Hapag-Lloyd setzt mit dem umweltfreundlichen Schiffsrecycling eine Richtlinie um, die der Vorstand vor gut einem Jahr beschlossen hatte. Seitdem werden eigene ausgediente Schiffe auf speziell dafür ausgerüstete Werften überführt. So soll sichergestellt werden, dass die „Old Ladies“ nicht unter fragwürdigen Umwelt- und Arbeitsschutzbedingungen an Stränden von Indien, Pakistan oder Bangladesch verschrottet werden. Hapag-Lloyd nimmt damit eine Vorreiterolle in der Industrie ein. Damit alles den Regeln entsprechend abläuft, wird jeder Arbeitsschritt genau dokumentiert und überwacht. „Zudem führen wir unangekündigte Inspektionen durch“, sagt Richard von Berlepsch.

Und so läuft das Recycling dann im Detail ab:

Vorbereitung

Zunächst wählt Hapag-Lloyd eine Werft aus, die auf das ökologische Recycling von Schiffen spezialisiert ist. Diese erhält von Hapag-Lloyd ein sogenanntes Inventory of Hazardous Materials (IHM), in dem alle Gefahrstoffe an Bord gelistet sind. Zudem beauftragt Hapag-Lloyd einen Spezial-Dienstleister, der das Recycling vor Ort überwacht, dokumentiert und wöchentlich über den Fortschritt der Arbeiten berichtet.
++++++
_AUFGABEN_:
A. Welches Dokument erhält die Werft laut dem Auszug über das Schiffsrecycling bei Hapag-Lloyd von der Reederei?
B. Schreiben Sie den Auszug über das Schiffsrecycling bei Hapag-Lloyd im Anschluss an seinen letzten Satz weiter.

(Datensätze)
++++++
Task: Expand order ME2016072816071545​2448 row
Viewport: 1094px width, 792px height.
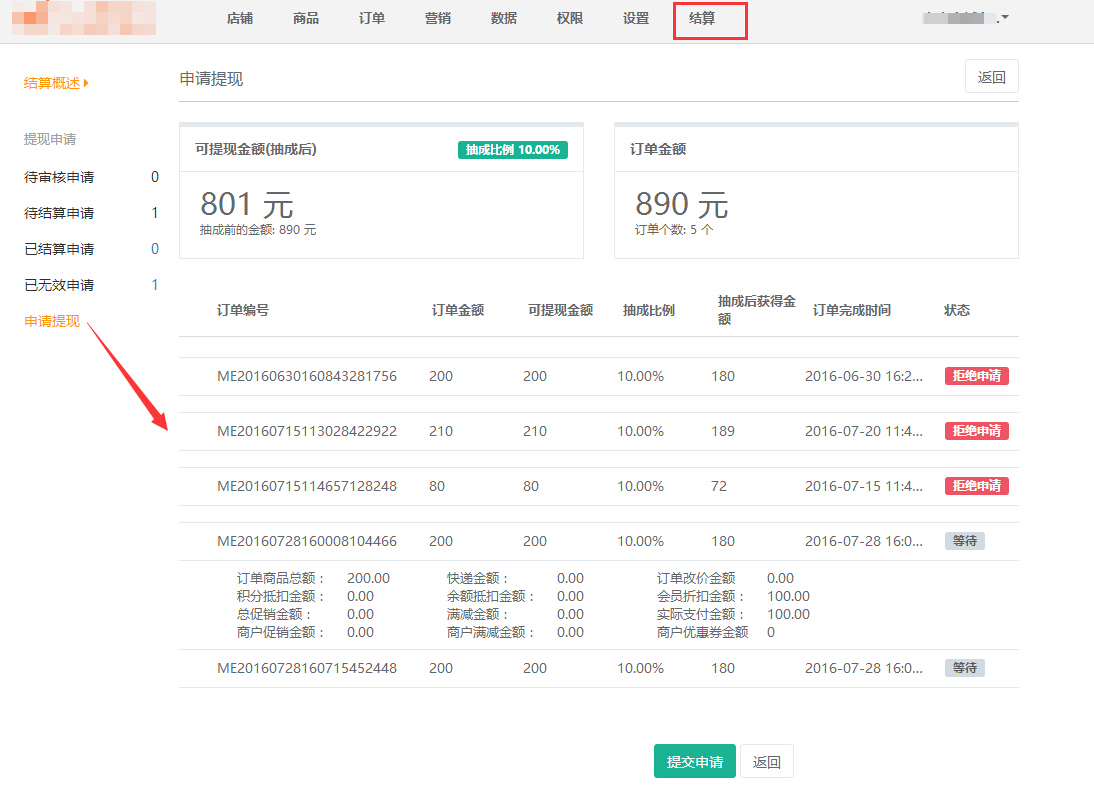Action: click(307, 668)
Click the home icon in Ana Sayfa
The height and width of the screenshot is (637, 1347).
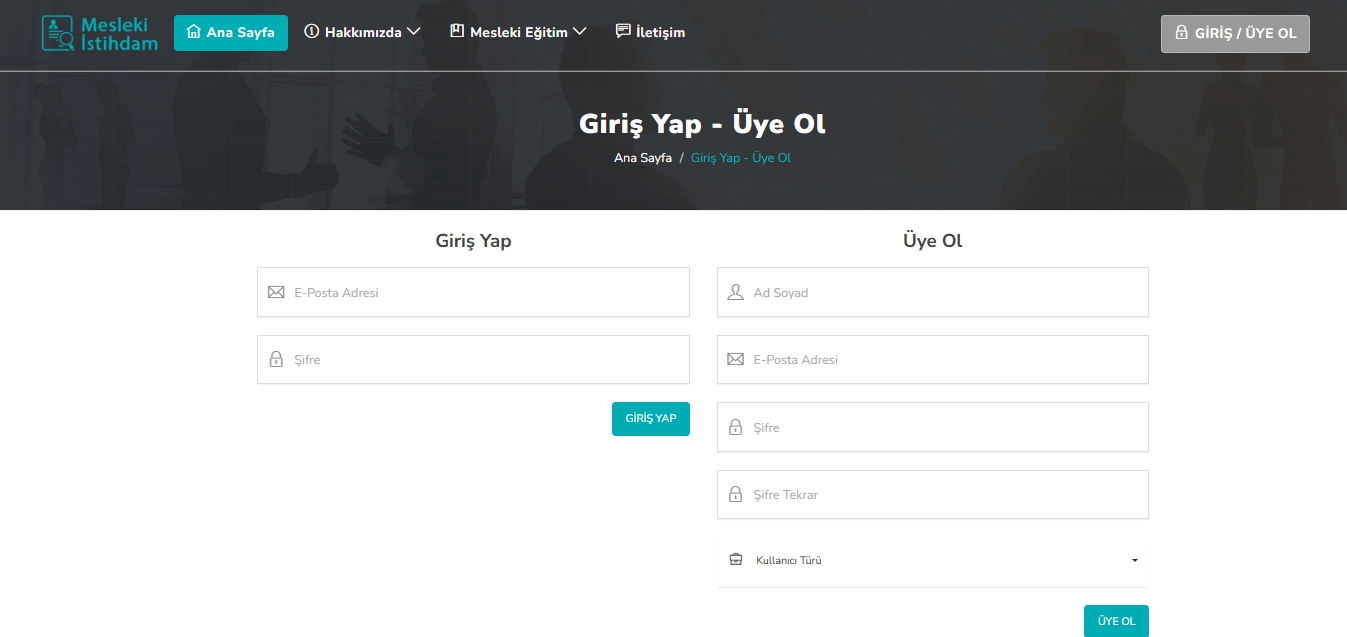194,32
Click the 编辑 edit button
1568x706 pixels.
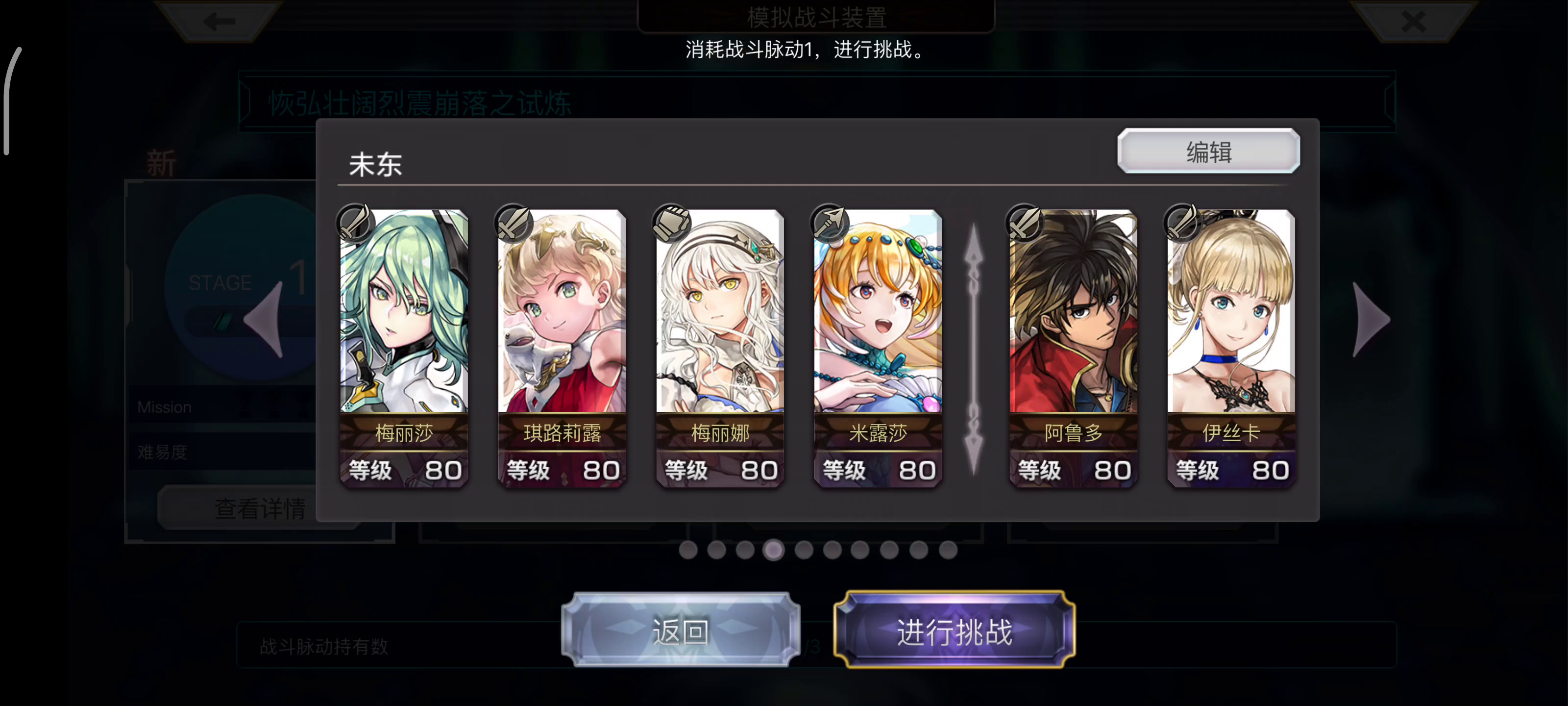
++++++
_ANTWORTEN JE AUFGABE_:
A. Sie erhält ein sogenanntes Inventory of Hazardous Materials (IHM), in dem alle Gefahrstoffe an Bord gelistet sind.

B.
Letzte Fahrt

Ein Kapitän fährt die „Heidelberg-Express“ in die Spezialweft in Aliağa und fährt dabei die Tanks so gut wie leer. Dort schaltet die Crew das Stromsystem ab und übergibt das 2.803-TEU-Schiff an die Werft. Anschließend erarbeitet die Werft für das Schiff einen maßgeschneiderten Recycling-Plan, der den genauen Ablauf der Verwertung beschreibt und alle verwertbaren Gegenstände und Materialien enthält. Gefahrstoffe an Bord werden markiert und entsprechend gesichert.

Vorreinigung

Danach beginnen die Arbeiter mit der sogenannten Vorreinigung auf dem schwimmenden Schiff. Dabei entfernen sie alle losen Gegenstände aus den Frachträumen der „Heidelberg Express“, den Kabinen und dem Maschinenraum. Zudem werden Decken, Dämmung und Wandverkleidungen heraus geschnitten; elektrische Anlagen und Leitungen ausgebaut. Auch der Treibstofftank wird gereinigt. Parallel schneiden die Männer Löcher in den Rumpf oberhalb der Wasserlinie, die für eine natürliche Beleuchtung und Belüftung des Innenraums für die bevorstehenden Demontagearbeiten sorgen.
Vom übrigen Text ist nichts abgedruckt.